In fact, human trafficking cases have been reported in every U.S. state. In a recent article for The Daily Signal, Emma Waters, a research associate with the DeVos Center for Life, Religion, and Family at The Heritage Foundation, wrote that according to some studies, an estimated 83 percent of child trafficking victims in the United States are Americans.
As Waters noted, “On average, a child enters the U.S. sex trade at 12 to 14 years old. Many are runaway girls who were sexually abused as children.”
Traffickers can target any child. Vulnerable minors are particularly at risk – especially those who do not have strong support networks, who have previously endured violence, who are homeless, or who are marginalized by society.
Last year, the National Center for Missing & Exploited Children received more than 19,000 reports of possible child sex trafficking, and its CyberTipline received 31.9 million reports of child pornography.
Though child victims are often trafficked by someone they know, criminal predators and traffickers also target children using social media platforms and the internet to distribute explicit content worldwide.
A multi-national study conducted by Snapchat’s parent company recently gathered data on Generation Z teenagers and young adults from the United States, the United Kingdom, India, Germany, France, and Australia. The research found that approximately two of every three respondents (or someone they knew) were targeted by sextortion schemes, a crime by which victims are manipulated or coerced into creating and sharing explicit content with predators.
The study found that these young people were hacked or targeted by catfishing scams in which explicit imagery or personal information was used to blackmail victims into providing additional explicit content or money.
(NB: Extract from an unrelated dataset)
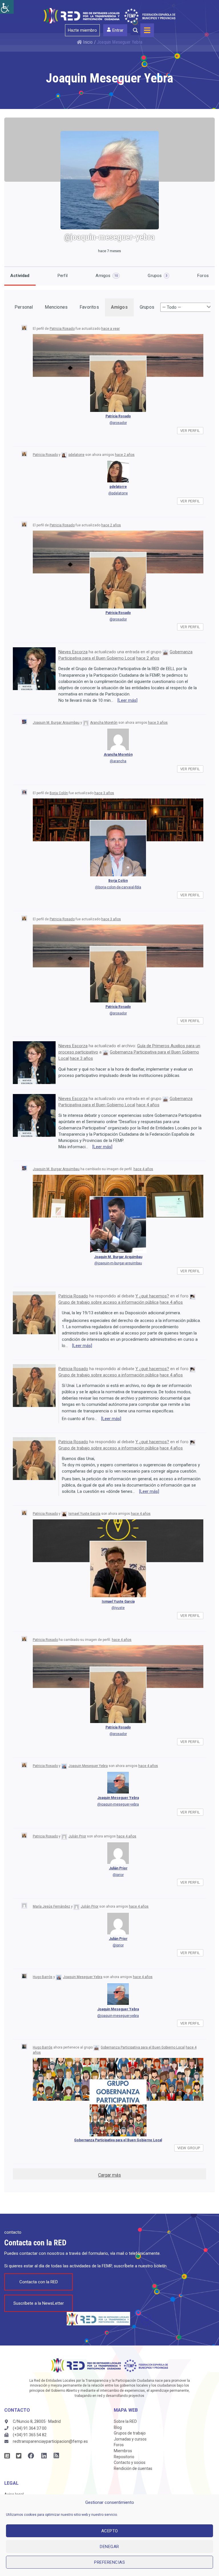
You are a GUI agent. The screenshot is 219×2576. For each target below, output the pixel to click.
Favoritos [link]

Additionally, according to an article published in the MIT Technology Review, research from the Internet Watch Foundation found that the United States hosts more child sexual abuse content online than any other country.
As the United Nations International Children’s Emergency Fund noted, “Trafficking is not just an issue that happens to people in other countries. The United States is a source and transit country and is also considered one of the top destination points for victims of child trafficking and exploitation.”
Sadly, the massive influx of illegal border crossings at the U.S. southern border is amplifying this crisis. Each year, approximately 50,000 people, mostly from Mexico and the Philippines, are trafficked into the United States.
President Joe Biden’s open border policies, which incentivize illegal immigration, are “directly linked to an increase in child trafficking in the United States,” according to The Heritage Foundation. Consider that in Fiscal Years 2021 and 2022, the U.S. Department of Health and Human Services counted 235,093 unaccompanied minors coming into the country, yet lost contact with more than 85,000 of them. But to be clear: These are only the children about which we know.
Despite the severity of the current crisis, we must not lose hope.
Efforts by law enforcement, such as “Operation Cross Country,” in its 13th year, and individuals such as Tim Ballard, who have dedicated their lives to liberating children from slavery, are sources of inspiration.
Every American must take an unwavering stand against the scourge of child trafficking that is tragically occurring in America and around the world.